Continue the passage on PrEP, ARV-based microbicides and HIV drug resistance, starting after its last sentence; the material that follows it is not part of that passage.

■ PROVIDED PASSAGE:
--- START ---

Dr. Abbas and colleagues developed a model to simulate the impact of PrEP on HIV prevention and drug resistance in a region of sub-Saharan Africa, where HIV rates are among the highest, and to identify the determinants contributing most to HIV drug resistance prevalence. The model singled out two factors having the most influence, finding that the greater number of people who use PrEP who shouldn’t be and the longer they keep using the ARVs, the more prevalent drug resistance would be.

The model looked at different scenarios, including ones representative of the most pessimistic and the most optimistic situations. The optimistic scenario assumed that PrEP reduced the risk of infection by 75 percent, that 60 percent of the at-risk population used it, and 5 percent of the population of individuals who are already infected inadvertently used it. Under these conditions, the model predicted the prevalence of resistance after 10 years to be only 2.5 percent of the population. Under the pessimistic scenario, which assumed a 25 percent reduction in HIV risk with PrEP, 15 percent of the at-risk population being covered and 25 percent of those already infected using PrEP, resistance was expected to affect 40 percent of the population in 10 years. The model took into account age, gender, sexual activity, HIV status, stages of disease and PrEP use and discontinuation and HIV drug susceptibility.

Laboratory studies find ARV-based gels protect against infection with resistant virus
Researchers testing whether antiretroviral (ARV)- based candidate microbicides are effective against strains of HIV known to be resistant to these ARVs and/or drugs in the same class found they were indeed protective in laboratory studies. And in other tests trying to determine whether use of ARV-based microbicides could contribute to the emergence of drug resistant virus, they determined the possibility could exist if HIV infection was already present. Granted, experiments conducted in a laboratory cannot with any certainty predict what will be true in real-life settings, but the results are encouraging nonetheless, says Susan M. Schader, a doctoral student at McGill University and the McGill AIDS Centre in Montreal, Canada. Four ARV-based candidate microbicides were studied, including tenofovir and dapivirine, which belong to a class of ARVs called reverse transcriptase inhibitors that act on a key enzyme HIV needs for replicating itself. Tenofovir gel has already been tested in one clinical trial and another large clinical trial is underway, while a phase III trial of dapivirine is being planned. The researchers also looked at DS001 and DS003, which are in earlier phases of development as potential microbicides for preventing sexual transmission of HIV. Both are entry inhibitors that prevent HIV from getting inside cells by targeting specific docking stations on the cell surface.

--- END ---

■ PROVIDED MATERIAL:
--- START ---

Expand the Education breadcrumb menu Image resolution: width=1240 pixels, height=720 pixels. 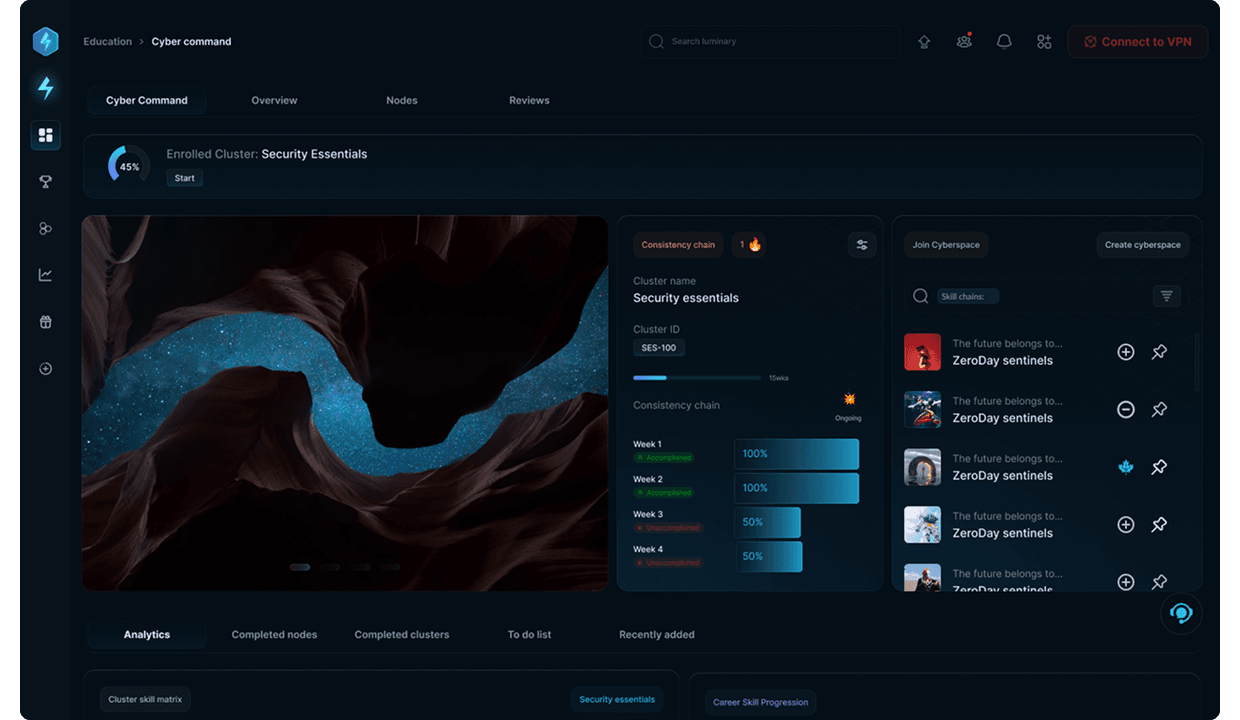(x=107, y=41)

--- END ---

■ RESPONSE TO THE EXERCISE:
There are at least nine known genetic subtypes of HIV-1. In the United States and Canada, most HIV infections are with the B subtype strain, while elsewhere in the world all other subtypes are predominant. Resistant virus is categorized accordingly. As the availability and use of ARVs increases in places like Africa, drug resistance will increasingly be more common. And people who develop resistance could feasibly infect others with virus that is drug-resistant. So, the researchers looked at how well each of the ARVs worked alone and in different combinations against cell cultures containing B subtype drug-resistant virus and three strains of non-B subtype resistant virus. They found each of the four candidate microbicide ARVs potent against the drug-resistant strains, although the ARV combinations (dapivirine plus tenofovir and dapivirine plus DS003) were more effective than any one drug. Interestingly, dapivirine and tenofovir used together was more effective against HIV resistant to dapivirine when compared to each drug used alone and to wild type HIV. To evaluate whether the ARV-based microbicide compounds could cause virus to become drug resistant, the researchers infected blood cells with different subtypes of HIV and exposed the infected cells to dapivirine alone and to dapivirine plus tenofovir continuously for more than 25 weeks to induce drug resistance. Drug resistance emerged only if HIV infection was present before the candidate microbicide ARVs were introduced and continued to be used.